Activity: Across the listing below, count the lines holding "agent". State the number and nothing more.

Data for this exercise:
--
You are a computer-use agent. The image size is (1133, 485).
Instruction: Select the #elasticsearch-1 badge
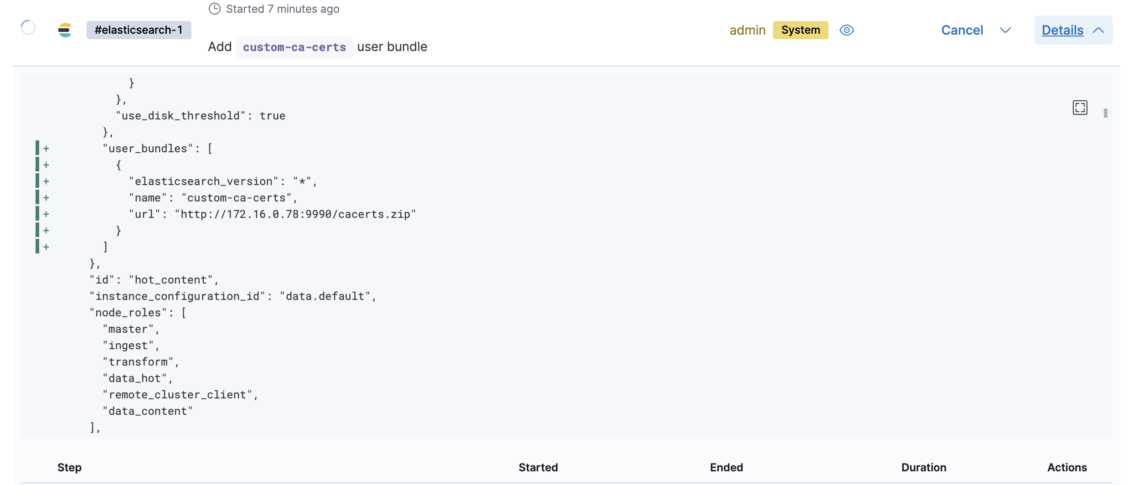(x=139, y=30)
--
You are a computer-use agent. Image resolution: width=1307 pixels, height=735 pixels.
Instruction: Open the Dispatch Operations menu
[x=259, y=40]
--
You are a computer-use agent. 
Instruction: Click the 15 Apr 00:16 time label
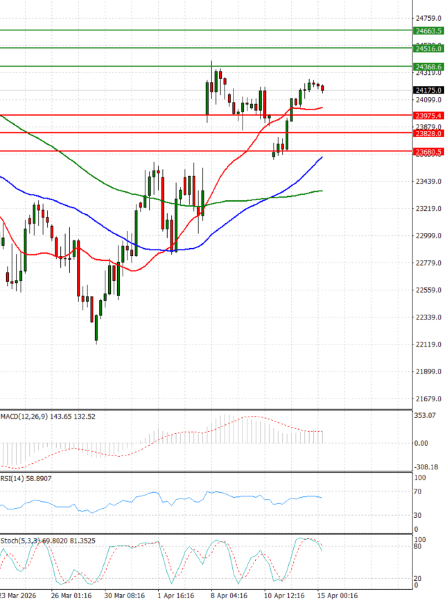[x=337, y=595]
--
Response to the exercise: 3